▶ _WHAT YOU ARE ASKED TO DO_
Reproduce the listing below verbatim from the line with "You are a GUI" to the line with "This screenshot has height=790, width=1512.", including both of those lines.

▶ _RECORD LIST_

+===+

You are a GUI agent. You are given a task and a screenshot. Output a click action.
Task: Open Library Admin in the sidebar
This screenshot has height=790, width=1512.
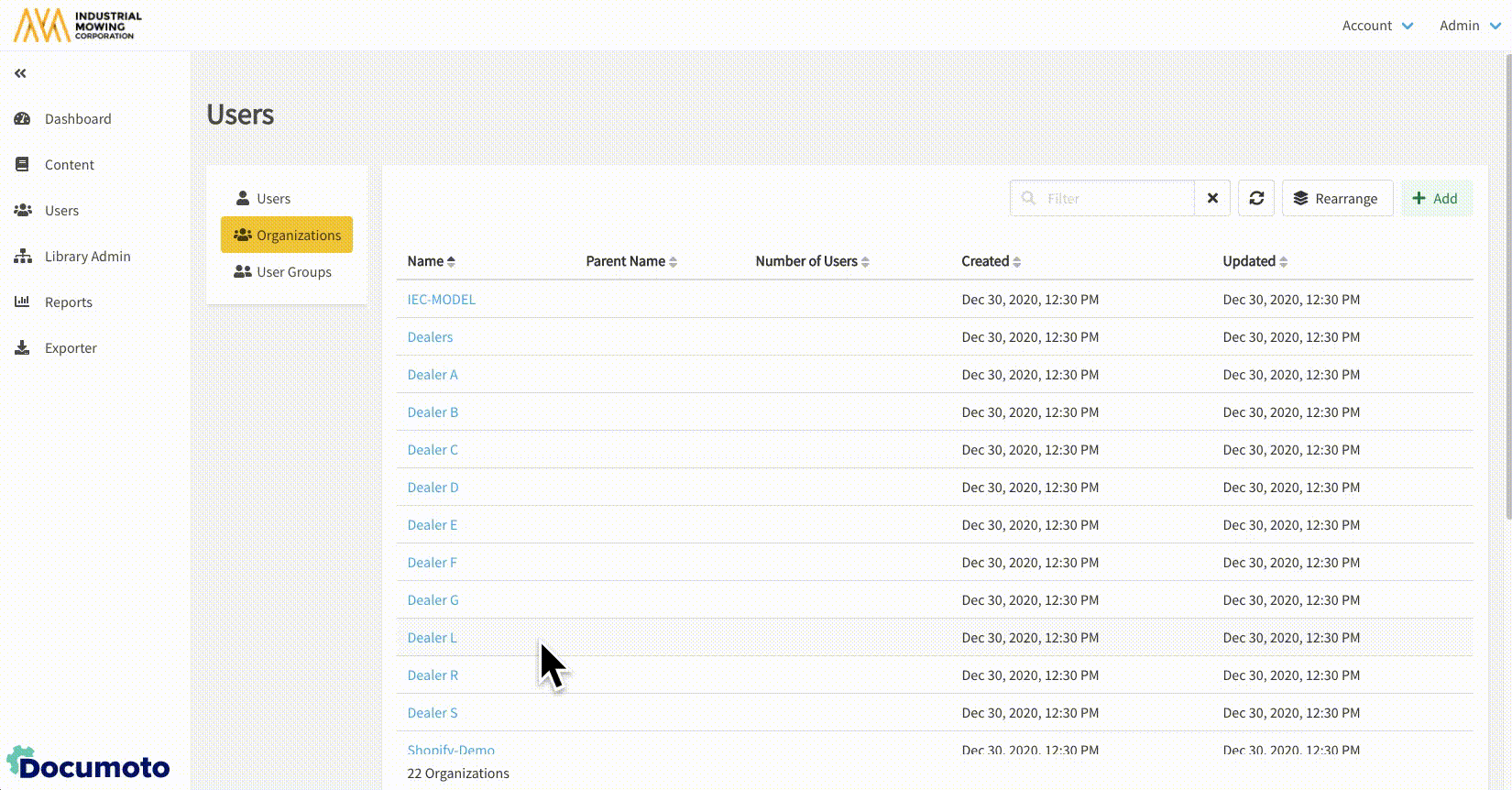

+===+

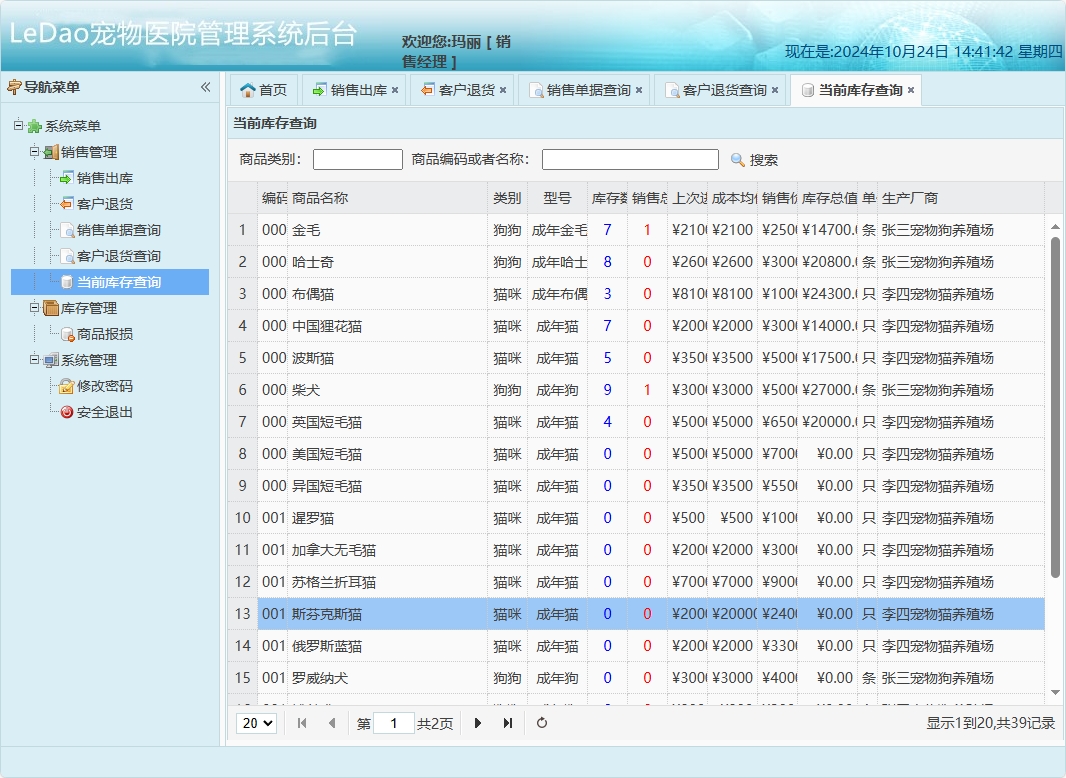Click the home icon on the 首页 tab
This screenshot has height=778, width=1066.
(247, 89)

+===+

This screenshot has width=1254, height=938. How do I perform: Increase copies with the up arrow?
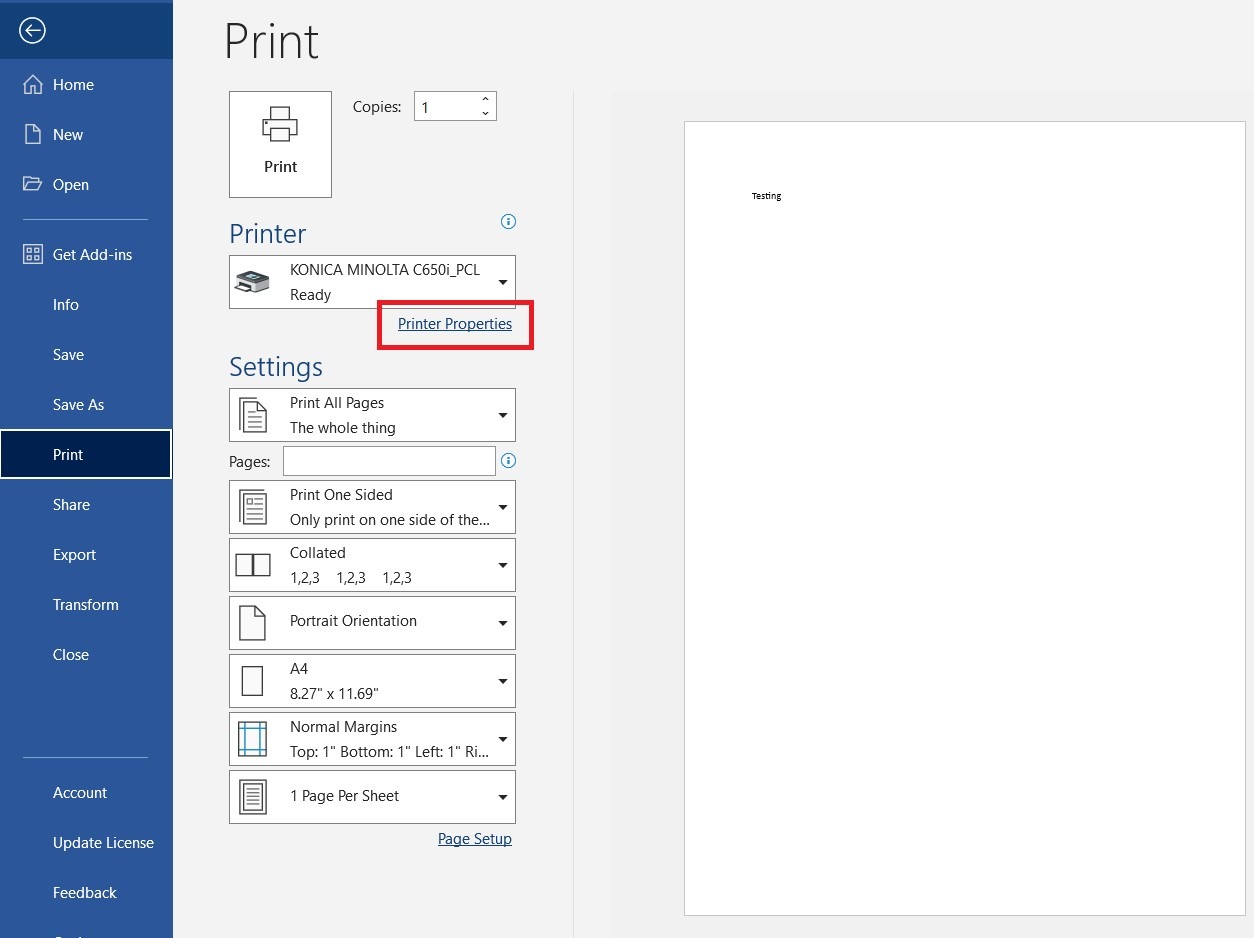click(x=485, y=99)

+===+

▶ _EXPECTED OUTPUT_
You are a GUI agent. You are given a task and a screenshot. Output a click action.
Task: Open Library Admin in the sidebar
This screenshot has height=790, width=1512.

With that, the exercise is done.